[Stored items]
====

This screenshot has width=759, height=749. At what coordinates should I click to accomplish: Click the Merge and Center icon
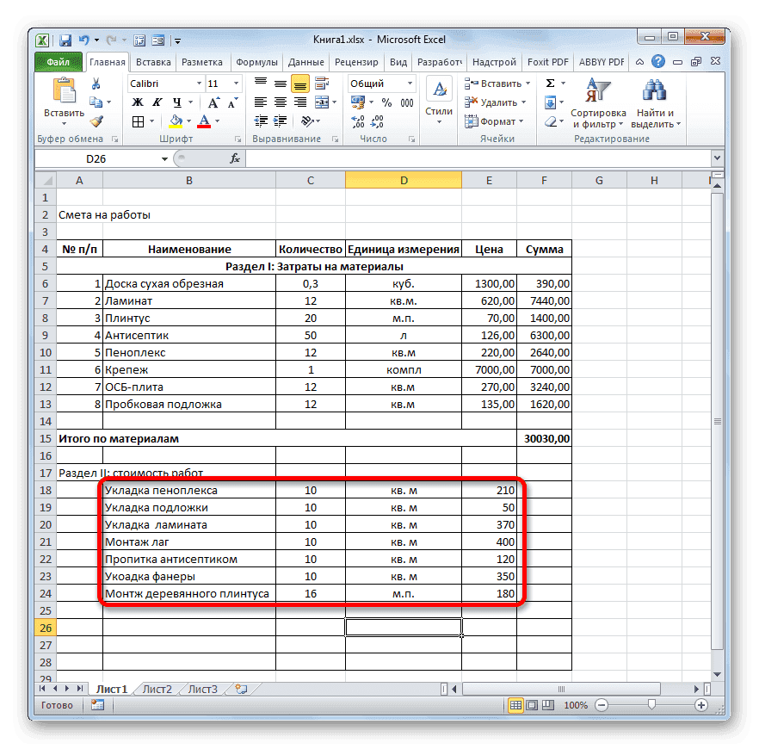tap(322, 102)

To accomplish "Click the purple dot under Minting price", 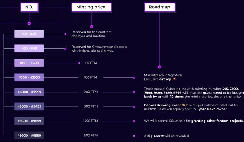I will pos(92,27).
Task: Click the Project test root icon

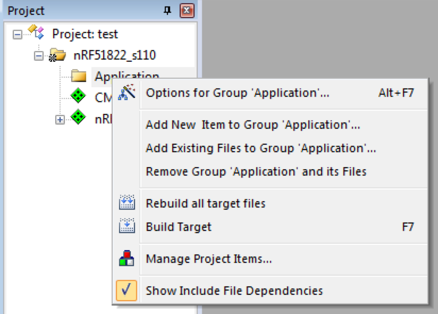Action: point(36,33)
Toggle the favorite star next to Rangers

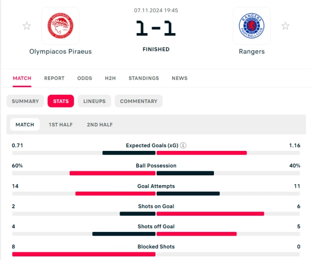tap(285, 26)
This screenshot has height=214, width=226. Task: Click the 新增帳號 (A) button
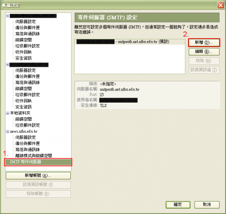[x=38, y=176]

====

■ Instructions to follow ■
Once you find the line containing "This screenshot has height=214, width=226.", transcribe it and each line after it to the end of the records exactly, and leave out the pictures.

■ Expected answer ■
This screenshot has height=214, width=226. Task: Click the 新增帳號 (A) button
[x=38, y=176]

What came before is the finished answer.